### GIVEN REQUEST 1
Reproduce the passage on asking users for feedback in full, word for word.

### PASSAGE PROVIDED
====================

By seeking feedback you're asking users to do something for you - to do you a favour.
Providing a service and saying 'once you're done, let us know what you think.' just does not work. Once people are done with the service, they rarely go back and find the feedback form. I've seen this happen where no-one gave feedback because the request for feedback came via the original email with a link to the website beta.
So how do you get people to give feedback? You have to appeal to the subconcious element of the user to make them want to give feedback. In order to do that you are targeting the goodwill of the user. This means that you want to make the user feel as though you have done them a favour first and that they have a duty to respond by doing you a favour back.
Often this reciprocal behaviour is magnified and users will respond by doing much more of a favour than you gave them in the first place.
So where I'm going with this is that when asking for feedback, it's not about location, it's about timing. By placing a feedback banner on the page from the beginning, you may actually be diminishing the likelihood of getting a response because it's being displayed before it's required, and the impulse reaction is lost, with users getting used to it being there and feeling that it's irrelevant when they first visit because they haven't any feedback to give yet.

====================

(Rows on where targets appear)
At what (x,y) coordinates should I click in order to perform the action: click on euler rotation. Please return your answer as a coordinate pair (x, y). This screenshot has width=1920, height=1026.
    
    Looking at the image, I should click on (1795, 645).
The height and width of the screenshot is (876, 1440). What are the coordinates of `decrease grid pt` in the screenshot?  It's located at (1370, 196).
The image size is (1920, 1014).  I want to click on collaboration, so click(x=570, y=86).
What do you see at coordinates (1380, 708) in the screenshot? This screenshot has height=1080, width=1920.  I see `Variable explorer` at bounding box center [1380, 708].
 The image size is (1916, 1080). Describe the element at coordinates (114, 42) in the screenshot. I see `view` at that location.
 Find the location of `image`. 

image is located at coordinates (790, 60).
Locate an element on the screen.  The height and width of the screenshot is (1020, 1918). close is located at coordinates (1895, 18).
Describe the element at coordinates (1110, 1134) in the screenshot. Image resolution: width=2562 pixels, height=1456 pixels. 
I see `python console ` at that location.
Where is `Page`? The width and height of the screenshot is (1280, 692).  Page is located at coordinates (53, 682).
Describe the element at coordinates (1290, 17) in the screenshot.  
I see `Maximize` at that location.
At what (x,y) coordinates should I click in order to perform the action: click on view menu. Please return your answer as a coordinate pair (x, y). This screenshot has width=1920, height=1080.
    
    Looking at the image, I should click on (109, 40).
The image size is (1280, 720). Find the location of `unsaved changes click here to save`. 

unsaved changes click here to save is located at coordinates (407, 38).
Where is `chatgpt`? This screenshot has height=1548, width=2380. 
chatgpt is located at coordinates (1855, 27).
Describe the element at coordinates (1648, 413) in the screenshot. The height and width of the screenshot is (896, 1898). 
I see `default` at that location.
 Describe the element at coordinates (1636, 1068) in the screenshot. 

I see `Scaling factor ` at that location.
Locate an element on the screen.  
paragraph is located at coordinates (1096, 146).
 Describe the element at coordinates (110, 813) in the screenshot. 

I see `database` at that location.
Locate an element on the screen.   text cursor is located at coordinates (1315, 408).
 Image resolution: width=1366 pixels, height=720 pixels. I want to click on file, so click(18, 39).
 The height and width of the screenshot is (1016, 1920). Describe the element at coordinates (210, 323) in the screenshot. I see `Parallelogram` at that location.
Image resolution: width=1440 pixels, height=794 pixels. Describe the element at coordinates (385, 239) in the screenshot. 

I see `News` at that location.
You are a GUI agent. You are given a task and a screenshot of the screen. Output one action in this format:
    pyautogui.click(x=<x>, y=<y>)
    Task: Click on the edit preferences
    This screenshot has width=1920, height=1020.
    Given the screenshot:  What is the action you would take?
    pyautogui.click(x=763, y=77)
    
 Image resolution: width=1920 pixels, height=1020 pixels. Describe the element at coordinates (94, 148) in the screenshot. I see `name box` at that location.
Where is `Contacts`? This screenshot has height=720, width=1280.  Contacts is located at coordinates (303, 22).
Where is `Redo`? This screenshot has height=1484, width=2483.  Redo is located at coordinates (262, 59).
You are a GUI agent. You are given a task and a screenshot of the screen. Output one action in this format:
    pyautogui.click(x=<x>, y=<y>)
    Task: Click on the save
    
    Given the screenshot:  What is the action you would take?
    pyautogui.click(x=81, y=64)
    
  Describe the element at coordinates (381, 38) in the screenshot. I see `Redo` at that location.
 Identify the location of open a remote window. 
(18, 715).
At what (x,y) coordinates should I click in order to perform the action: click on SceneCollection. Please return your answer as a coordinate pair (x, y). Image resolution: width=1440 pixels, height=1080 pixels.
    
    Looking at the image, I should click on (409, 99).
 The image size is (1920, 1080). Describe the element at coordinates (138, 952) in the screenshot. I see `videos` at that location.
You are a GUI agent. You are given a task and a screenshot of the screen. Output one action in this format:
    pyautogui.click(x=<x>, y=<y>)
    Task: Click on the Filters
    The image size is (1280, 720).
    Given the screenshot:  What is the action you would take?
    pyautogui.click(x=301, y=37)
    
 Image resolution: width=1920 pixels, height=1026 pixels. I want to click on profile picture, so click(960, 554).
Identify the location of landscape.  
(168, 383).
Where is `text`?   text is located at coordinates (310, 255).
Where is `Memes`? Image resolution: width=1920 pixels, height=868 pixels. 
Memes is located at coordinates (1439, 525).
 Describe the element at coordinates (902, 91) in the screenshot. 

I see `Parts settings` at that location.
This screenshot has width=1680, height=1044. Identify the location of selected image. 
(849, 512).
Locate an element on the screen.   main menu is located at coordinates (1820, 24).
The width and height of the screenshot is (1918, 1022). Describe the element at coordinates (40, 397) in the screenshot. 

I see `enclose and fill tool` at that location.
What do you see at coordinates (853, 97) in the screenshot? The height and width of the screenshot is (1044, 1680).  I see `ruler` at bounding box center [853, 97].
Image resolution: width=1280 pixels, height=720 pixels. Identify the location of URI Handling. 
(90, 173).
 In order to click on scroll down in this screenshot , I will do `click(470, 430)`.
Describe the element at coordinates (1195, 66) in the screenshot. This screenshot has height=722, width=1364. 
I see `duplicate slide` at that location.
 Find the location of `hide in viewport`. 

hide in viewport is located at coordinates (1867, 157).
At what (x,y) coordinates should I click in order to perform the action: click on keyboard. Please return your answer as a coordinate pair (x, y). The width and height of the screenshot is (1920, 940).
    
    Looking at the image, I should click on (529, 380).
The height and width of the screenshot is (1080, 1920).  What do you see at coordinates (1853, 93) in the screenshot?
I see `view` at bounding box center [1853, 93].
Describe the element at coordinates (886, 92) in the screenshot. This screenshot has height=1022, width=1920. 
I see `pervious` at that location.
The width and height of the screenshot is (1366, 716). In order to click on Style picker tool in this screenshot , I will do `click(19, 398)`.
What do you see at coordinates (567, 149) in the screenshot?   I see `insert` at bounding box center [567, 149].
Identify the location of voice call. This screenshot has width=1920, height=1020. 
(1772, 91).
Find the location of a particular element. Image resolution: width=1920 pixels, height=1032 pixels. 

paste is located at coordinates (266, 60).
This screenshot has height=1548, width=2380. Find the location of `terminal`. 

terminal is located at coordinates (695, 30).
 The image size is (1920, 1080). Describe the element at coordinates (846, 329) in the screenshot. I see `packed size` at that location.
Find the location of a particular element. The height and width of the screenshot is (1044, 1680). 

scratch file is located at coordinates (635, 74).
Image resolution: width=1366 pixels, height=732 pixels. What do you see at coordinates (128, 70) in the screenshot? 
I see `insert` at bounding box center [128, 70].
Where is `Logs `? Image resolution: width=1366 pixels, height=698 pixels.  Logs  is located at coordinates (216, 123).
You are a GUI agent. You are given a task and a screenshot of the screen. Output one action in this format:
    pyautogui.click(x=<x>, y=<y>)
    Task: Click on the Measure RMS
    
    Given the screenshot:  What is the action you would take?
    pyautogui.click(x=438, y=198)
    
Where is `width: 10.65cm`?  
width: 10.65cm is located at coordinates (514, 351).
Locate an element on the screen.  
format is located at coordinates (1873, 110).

====================

### GIVEN REQUEST 2
In the rows, turn the part that opens with the line containing "is (1920, 940)." and closes with the line containing "center [1853, 93]." into a numbered list, leaving out blank lines and including nothing else.

### REPLY 1
By seeking feedback you're asking users to do something for you - to do you a favour.
Providing a service and saying 'once you're done, let us know what you think.' just does not work. Once people are done with the service, they rarely go back and find the feedback form. I've seen this happen where no-one gave feedback because the request for feedback came via the original email with a link to the website beta.
So how do you get people to give feedback? You have to appeal to the subconcious element of the user to make them want to give feedback. In order to do that you are targeting the goodwill of the user. This means that you want to make the user feel as though you have done them a favour first and that they have a duty to respond by doing you a favour back.
Often this reciprocal behaviour is magnified and users will respond by doing much more of a favour than you gave them in the first place.
So where I'm going with this is that when asking for feedback, it's not about location, it's about timing. By placing a feedback banner on the page from the beginning, you may actually be diminishing the likelihood of getting a response because it's being displayed before it's required, and the impulse reaction is lost, with users getting used to it being there and feeling that it's irrelevant when they first visit because they haven't any feedback to give yet.

### REPLY 2
1. At what (x,y) coordinates should I click in order to perform the action: click on keyboard. Please return your answer as a coordinate pair (x, y). The width and height of the screenshot is (1920, 940).
2.     Looking at the image, I should click on (529, 380).
3. The height and width of the screenshot is (1080, 1920).  What do you see at coordinates (1853, 93) in the screenshot?
4. I see `view` at bounding box center [1853, 93].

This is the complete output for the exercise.